Firstly, it would be Indigenous led and administered, according to those we asked.

By Katie Hyslop 22 Nov 2016 | TheTyee.ca

Katie Hyslop reports on affordable housing for the Housing Fix. Follow her on Twitter @kehyslop.

2016-17 funders of the Housing Fix are Vancity Credit Union, Catherine Donnelly Foundation and the Real Estate Foundation of B.C., in collaboration with Columbia Institute. Funders of special solutions reporting projects neither influence nor endorse the particular content of our reporting. Other publications wishing to publish this article or other Housing Fix articles, please contact solutions editor Chris Wood here.

Indigenous people, particularly on reserves, suffer some of the worst shelter in the country today. Inadequate housing contributes to mental and physical health problems, poor educational outcomes, family conflict, outright homelessness, and even the apprehension of children by child welfare workers.

But specific housing problems tend to be unique to their location and Indigenous nation. That’s left many of those working to provide something better concerned that the federal government’s ongoing development of national strategies to deal with housing problems both on and off reserve could lose the nuances and differing needs of Metis, First Nation, and Inuit communities.

To mark today’s release of the “What We Heard” report from the Canadian Mortgage and Housing Corporation’s (CMHC) national housing strategy consultations, The Tyee reached out to Metis, First Nation, and Inuit organizations to ask: if there were a National Indigenous Housing Strategy, what should it include?

First Nations on-reserve

Depending on who you ask, First Nations reserves across the country are anywhere from 35,000 to 85,000 housing units short of the number needed.

According to the Assembly of First Nations, nearly one-quarter of First Nation adults living on reserve were in overcrowded households in 2013. Forty per cent of all houses on reserves need major repairs; another 34 per cent need minor repairs. And with one of the fastest-growing and youngest populations in the country, reserve communities face even worse housing conditions unless supply catches up to need.

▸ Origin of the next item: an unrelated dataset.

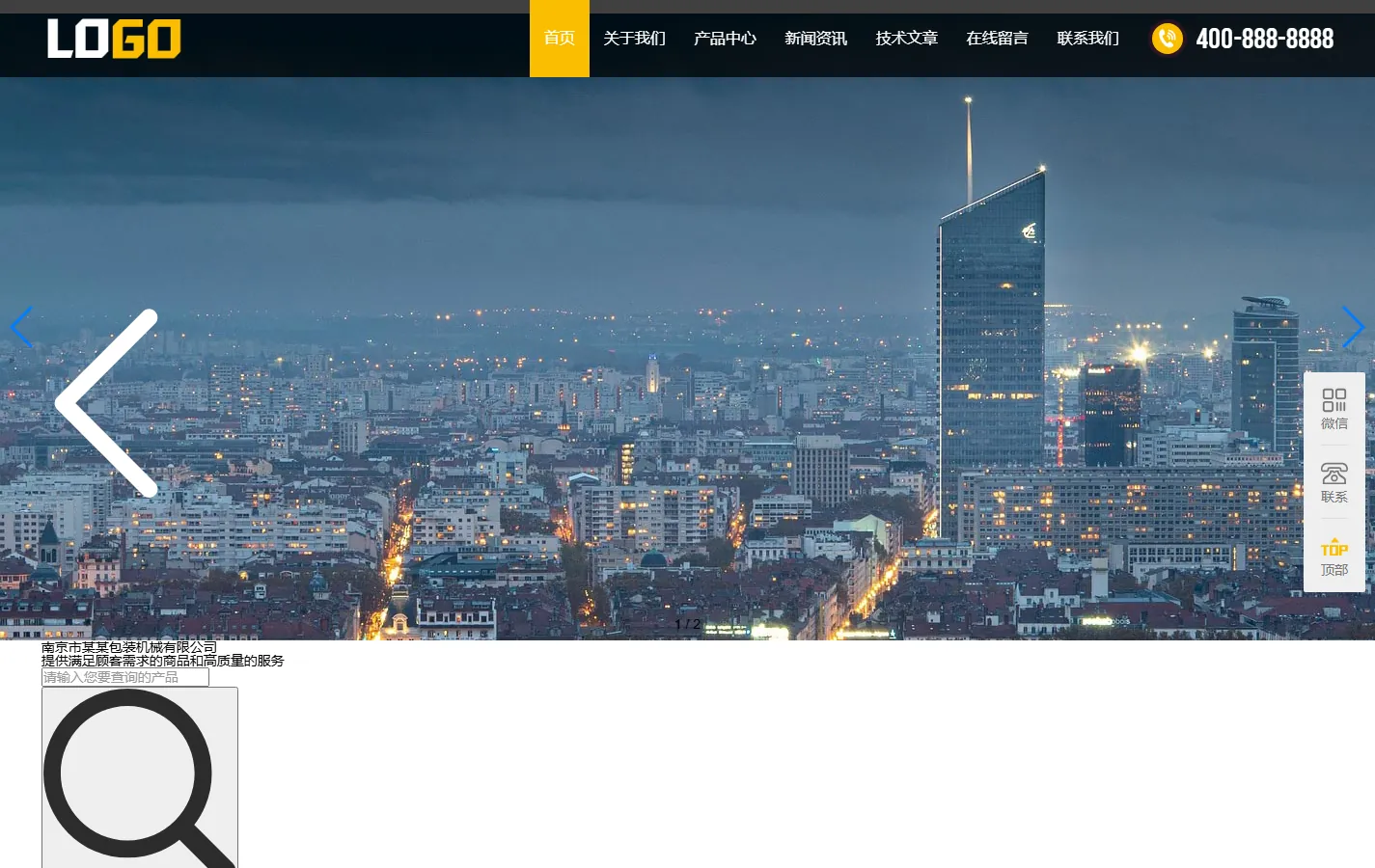Viewport: 1375px width, 868px height.
Task: Visit the 在线留言 page
Action: click(x=998, y=39)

One reason for the shortfall, the AFN maintains, is that CMHC and the federal department for Indigenous and Northern Affairs have been falling down on the job. A spokesperson for the Assembly pointed to the federal First Nations Market Housing fund, introduced by the Conservative Harper government and managed by CMHC with the promise of building 25,000 new, Indigenous-owned homes within 10 years. Now in year nine, the AFN says it has financed 120.

With that failure in mind, the national assembly has a long-term goal of seeing responsibility for on-reserve housing and infrastructure entrusted directly to regional and provincial First Nations-run organizations instead. It argues that would ensure no housing is built without other required infrastructure such as roads, power, safe water and sanitary hookups.

Their model is the way handled in Native American communities in the United States, where the U.S. department of Housing and Urban Development funds tribal organizations directly to build housing.

The AFN membership passed a resolution in support of allowing First Nations-led institutions to receive and dispense federal money for housing and infrastructure, as well as arms-length national oversight of these bodies by the Assembly.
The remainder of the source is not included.